Review Summary: With a bit more experience, Volumes will transition into one of the better modern melodic metalcore bands that will stand out amongst the horde.No Sleep
is somewhat of a perturbing listen. While Volumes hasn't been around for a long period of time, the sound solidified on their past two releases has been the technical metalcore genre, which can be incredibly one-dimensional. This album marks the beginning of the band attempting to embrace more dynamic influences, resulting in a somewhat startling listen for people that were previously acquainted with the band. Instead of ten tracks of endless chugging and a largely monotonous sound, No Sleep
boasts a good amount of atmosphere and melody injected into the affair. It's certainly all the better for it, as the soaring cleans are strong enough to hold their own against the brutal screams that they are often matched up with. However, this isn't the biggest transition in terms of Volumes' sound; third track "Erased" starts out with gentle, melodic guitars that build up to a frenzied breakdown that still doesn't completely lose sight of the melody that began the song. It's quite surprising that the djent guitar tone used liberally in the past doesn't overtake the small atmospheric choices that the band has made on this album, and they have obviously opted for a much natural songwriting structure.

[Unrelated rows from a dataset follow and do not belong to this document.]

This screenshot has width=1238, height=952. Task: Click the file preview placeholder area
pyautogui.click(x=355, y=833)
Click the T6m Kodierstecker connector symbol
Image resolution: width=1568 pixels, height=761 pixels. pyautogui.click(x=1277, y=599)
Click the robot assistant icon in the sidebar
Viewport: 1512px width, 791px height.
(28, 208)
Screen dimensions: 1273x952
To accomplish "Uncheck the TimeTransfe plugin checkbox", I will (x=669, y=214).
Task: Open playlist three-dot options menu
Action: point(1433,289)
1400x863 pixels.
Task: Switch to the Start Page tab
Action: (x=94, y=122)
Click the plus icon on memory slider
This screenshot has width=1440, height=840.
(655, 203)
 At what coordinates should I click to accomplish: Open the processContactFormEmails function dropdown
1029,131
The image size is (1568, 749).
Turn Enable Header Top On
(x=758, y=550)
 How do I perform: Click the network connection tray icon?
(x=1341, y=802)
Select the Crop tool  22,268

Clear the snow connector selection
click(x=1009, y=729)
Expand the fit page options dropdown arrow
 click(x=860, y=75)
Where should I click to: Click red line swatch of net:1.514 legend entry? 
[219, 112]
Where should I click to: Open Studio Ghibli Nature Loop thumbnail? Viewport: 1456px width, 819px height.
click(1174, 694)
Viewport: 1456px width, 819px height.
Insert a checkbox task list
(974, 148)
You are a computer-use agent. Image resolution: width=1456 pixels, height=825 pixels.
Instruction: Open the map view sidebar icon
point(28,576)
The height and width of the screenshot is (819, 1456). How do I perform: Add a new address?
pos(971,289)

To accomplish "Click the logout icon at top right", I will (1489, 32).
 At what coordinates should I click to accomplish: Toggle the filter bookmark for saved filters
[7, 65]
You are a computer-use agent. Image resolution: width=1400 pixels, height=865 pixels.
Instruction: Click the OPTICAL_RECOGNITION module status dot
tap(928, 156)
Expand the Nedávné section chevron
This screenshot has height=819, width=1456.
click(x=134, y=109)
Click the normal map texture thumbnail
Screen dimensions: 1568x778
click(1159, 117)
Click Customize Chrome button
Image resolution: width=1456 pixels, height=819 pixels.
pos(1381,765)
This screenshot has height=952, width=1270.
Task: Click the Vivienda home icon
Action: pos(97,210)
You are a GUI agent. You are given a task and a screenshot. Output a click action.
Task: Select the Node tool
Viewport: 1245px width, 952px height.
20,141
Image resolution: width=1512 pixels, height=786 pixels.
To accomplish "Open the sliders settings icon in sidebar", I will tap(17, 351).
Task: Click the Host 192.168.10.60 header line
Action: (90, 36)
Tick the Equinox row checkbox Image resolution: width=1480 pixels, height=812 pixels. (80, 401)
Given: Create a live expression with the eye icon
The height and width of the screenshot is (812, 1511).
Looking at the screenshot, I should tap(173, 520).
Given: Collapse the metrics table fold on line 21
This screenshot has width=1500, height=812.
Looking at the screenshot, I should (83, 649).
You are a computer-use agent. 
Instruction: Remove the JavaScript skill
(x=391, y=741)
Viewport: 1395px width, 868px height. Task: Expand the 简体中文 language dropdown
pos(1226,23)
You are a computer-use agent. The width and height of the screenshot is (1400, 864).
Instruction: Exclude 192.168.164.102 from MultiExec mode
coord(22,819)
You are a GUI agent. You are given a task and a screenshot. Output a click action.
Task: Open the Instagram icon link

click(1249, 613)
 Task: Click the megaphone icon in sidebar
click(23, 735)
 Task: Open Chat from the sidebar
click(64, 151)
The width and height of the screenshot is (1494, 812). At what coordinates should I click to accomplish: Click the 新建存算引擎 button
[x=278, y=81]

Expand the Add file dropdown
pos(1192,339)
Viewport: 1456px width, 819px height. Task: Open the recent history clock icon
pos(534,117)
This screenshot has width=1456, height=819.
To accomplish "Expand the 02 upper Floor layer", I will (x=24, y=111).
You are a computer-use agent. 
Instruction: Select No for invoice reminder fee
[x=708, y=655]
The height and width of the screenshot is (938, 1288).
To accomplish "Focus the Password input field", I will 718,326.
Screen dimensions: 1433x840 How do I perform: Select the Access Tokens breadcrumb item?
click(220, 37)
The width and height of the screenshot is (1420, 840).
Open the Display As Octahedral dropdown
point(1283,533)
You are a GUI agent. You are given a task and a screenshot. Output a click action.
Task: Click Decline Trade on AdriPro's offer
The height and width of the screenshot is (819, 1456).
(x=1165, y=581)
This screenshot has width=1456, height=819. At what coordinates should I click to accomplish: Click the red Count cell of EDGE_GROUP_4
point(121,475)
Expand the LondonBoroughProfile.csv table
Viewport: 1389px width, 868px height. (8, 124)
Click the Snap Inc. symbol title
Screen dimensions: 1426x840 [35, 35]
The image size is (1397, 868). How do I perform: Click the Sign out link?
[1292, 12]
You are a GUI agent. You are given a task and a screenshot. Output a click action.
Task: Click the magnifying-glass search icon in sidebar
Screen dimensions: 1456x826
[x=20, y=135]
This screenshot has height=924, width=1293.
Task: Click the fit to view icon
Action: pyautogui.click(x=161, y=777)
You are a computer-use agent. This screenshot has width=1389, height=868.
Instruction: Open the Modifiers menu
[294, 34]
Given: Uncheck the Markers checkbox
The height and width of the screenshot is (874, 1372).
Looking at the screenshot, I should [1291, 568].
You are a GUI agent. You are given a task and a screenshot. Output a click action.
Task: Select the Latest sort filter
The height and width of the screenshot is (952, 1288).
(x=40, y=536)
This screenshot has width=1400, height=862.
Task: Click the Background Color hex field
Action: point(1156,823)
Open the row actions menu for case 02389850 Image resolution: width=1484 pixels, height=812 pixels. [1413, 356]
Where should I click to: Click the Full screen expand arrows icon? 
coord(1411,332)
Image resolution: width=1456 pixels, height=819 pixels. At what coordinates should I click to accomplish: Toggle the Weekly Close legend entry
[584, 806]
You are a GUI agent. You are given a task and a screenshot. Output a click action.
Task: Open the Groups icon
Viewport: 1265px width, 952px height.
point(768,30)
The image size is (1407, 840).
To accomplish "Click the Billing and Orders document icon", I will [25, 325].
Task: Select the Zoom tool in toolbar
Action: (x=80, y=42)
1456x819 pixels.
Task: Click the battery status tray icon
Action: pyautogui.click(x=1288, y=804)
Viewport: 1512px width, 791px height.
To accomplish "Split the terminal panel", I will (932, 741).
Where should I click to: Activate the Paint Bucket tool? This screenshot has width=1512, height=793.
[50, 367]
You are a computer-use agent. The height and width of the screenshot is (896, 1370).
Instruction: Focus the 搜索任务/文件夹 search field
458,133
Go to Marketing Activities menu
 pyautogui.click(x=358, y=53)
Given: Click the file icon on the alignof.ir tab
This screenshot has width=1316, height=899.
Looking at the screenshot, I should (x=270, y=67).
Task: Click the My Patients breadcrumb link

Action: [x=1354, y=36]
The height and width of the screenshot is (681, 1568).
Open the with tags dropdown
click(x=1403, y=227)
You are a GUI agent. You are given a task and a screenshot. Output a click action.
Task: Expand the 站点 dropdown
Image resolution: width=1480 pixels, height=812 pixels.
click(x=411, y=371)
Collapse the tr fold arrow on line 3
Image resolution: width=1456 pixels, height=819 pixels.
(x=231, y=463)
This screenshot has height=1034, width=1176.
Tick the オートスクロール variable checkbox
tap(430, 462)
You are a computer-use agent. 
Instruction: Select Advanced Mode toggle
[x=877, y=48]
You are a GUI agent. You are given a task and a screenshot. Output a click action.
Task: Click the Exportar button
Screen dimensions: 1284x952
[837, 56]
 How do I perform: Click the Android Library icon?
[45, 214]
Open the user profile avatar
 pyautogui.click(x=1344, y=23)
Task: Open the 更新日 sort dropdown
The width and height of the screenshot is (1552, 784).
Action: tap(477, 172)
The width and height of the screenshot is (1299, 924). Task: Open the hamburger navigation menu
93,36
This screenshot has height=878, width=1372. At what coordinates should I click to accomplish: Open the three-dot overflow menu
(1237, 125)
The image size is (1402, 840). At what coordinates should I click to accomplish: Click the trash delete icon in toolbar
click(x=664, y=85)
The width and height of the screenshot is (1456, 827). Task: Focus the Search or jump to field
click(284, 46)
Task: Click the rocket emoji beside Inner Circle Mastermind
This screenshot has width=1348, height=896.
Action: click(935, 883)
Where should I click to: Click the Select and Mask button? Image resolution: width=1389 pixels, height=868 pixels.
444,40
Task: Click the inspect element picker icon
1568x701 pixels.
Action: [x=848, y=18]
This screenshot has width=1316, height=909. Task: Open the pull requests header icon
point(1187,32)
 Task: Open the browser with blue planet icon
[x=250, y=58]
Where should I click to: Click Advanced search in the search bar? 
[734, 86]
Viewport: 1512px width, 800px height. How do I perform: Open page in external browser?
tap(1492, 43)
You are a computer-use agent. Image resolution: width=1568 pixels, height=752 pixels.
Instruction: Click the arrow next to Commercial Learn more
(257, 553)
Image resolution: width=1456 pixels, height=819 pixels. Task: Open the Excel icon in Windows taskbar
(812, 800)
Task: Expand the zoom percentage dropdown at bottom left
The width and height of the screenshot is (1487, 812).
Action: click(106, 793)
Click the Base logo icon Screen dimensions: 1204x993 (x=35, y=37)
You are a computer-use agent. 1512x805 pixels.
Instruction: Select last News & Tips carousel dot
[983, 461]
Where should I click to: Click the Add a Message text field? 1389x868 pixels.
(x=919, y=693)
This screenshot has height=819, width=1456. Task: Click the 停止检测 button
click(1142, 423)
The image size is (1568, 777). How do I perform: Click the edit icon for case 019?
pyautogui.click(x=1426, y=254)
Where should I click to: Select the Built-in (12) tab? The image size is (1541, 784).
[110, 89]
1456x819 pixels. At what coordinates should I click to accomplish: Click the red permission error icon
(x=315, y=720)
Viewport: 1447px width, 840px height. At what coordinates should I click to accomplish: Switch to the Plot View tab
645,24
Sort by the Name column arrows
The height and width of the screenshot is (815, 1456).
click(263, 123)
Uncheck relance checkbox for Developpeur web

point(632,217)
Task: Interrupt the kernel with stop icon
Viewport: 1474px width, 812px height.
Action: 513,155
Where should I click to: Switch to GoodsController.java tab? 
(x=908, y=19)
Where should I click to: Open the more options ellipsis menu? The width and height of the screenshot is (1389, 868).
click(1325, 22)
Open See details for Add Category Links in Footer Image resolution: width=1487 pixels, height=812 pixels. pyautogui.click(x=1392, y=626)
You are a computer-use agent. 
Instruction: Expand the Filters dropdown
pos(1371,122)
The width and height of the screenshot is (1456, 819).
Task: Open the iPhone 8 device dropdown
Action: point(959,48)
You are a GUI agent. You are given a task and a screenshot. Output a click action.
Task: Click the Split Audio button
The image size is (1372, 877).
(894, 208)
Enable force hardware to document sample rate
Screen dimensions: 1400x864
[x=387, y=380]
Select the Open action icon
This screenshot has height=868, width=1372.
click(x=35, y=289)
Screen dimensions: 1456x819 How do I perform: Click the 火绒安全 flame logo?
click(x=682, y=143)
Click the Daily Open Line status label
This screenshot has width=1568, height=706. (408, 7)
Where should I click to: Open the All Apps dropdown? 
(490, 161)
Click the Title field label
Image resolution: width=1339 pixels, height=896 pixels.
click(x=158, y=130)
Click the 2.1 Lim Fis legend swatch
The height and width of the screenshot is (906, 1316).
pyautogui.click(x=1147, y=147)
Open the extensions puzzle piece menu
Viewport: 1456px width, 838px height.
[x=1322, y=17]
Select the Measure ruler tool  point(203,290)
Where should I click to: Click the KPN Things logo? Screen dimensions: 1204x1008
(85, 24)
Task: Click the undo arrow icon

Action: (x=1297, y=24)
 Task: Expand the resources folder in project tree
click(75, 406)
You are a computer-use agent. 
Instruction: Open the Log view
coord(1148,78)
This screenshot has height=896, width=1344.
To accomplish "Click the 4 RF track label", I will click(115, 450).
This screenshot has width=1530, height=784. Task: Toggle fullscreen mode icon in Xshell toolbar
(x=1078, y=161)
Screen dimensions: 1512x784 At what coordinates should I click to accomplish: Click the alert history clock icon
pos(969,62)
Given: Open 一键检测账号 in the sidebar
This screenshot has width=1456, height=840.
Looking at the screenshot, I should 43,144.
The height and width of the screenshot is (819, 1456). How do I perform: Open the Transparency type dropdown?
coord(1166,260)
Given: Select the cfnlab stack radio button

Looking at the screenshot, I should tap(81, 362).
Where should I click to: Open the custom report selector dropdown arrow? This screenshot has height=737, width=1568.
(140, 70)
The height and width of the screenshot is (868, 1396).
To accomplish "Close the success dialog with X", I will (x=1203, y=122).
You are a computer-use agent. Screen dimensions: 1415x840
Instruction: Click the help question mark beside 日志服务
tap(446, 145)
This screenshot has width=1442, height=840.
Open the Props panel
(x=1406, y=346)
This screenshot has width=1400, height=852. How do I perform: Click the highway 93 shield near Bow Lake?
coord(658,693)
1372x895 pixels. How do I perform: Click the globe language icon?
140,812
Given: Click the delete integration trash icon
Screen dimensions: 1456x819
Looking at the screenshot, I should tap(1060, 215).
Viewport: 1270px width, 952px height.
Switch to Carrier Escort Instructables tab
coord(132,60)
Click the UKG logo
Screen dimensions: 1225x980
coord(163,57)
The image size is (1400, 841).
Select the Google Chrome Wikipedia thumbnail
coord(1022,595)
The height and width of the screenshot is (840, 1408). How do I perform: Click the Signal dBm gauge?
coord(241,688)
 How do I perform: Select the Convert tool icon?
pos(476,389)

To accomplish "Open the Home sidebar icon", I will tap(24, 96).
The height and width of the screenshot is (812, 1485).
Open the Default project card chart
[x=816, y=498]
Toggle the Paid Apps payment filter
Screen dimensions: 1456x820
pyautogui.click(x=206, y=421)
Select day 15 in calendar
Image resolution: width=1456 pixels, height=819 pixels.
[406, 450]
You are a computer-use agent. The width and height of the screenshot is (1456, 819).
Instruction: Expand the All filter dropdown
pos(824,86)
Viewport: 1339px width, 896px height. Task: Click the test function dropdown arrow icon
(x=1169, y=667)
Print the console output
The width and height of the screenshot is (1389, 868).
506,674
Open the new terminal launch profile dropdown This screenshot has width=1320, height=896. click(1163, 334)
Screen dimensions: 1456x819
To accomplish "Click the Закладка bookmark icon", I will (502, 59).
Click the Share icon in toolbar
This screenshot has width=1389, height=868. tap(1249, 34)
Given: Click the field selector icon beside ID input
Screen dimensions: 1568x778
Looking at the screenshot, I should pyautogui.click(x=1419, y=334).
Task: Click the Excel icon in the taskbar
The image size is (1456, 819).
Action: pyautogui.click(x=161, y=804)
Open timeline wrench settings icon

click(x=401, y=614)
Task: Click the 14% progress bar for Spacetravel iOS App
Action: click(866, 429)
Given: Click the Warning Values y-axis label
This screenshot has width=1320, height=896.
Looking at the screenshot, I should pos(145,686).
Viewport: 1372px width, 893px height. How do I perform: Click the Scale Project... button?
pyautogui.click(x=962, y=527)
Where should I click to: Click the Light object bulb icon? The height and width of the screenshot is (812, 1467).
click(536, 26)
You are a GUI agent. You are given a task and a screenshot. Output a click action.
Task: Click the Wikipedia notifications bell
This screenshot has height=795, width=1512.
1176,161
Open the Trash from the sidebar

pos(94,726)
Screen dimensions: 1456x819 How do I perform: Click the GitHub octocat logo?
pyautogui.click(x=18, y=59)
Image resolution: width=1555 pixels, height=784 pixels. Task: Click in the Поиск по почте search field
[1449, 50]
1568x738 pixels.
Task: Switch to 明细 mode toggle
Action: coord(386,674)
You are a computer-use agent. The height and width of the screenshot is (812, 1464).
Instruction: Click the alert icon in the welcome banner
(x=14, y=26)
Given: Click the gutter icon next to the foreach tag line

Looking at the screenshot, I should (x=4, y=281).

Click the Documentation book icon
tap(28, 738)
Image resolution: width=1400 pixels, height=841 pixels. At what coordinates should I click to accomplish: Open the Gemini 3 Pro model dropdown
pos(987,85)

Rather than juxtaposing endless breakdowns each song with misplaced-sounding clean choruses, the band simply slows down for effect when necessary and allows the heavier sections to be much more cathartic than on past releases.
Of course, this isn't to say that this record is without its flaws, with some of them being very
apparent. This is absolutely a stepping stone for the band to try out different avenues, and many of these songs still run together. The two interludes ("Better Half", "Peace of Mind") present on here do a great job of keeping the atmosphere running through much of No Sleep
, but generic breakdowns are still the main issue of the album. Songs like "91367" and "The Mixture" are run-of-the-mill tech metalcore that won't do much besides incite a decent-sized mosh pit in a live concert situation, and proves that Volumes are still fighting an internal desire to deliver what past fans are used to. In addition to the problematic stagnancy that some songs possess, there is also another glaring issue present: the lyrics. Most are laughable at best, and for No Sleep
to be at all enjoyable for listeners, they almost need to be purposefully ignored. The immature rantings on "Pistol Play" make the song almost painful to listen to, and this problem rears its ugly head quite a few times throughout the album.
Melody is certainly the saving grace of this album, especially given the fact that Volumes aren't afraid of sustained passages of ethereal guitars and clean vocals. The band has proven on tracks like "Erased" and "Across the Bed" that they can naturally bridge their brand of heaviness with catchy choruses and minimalistic atmosphere. With a bit more experience under their belt, it can be assumed from No Sleep
that they will transition into one of the modern melodic metalcore bands that will stand out amongst the horde.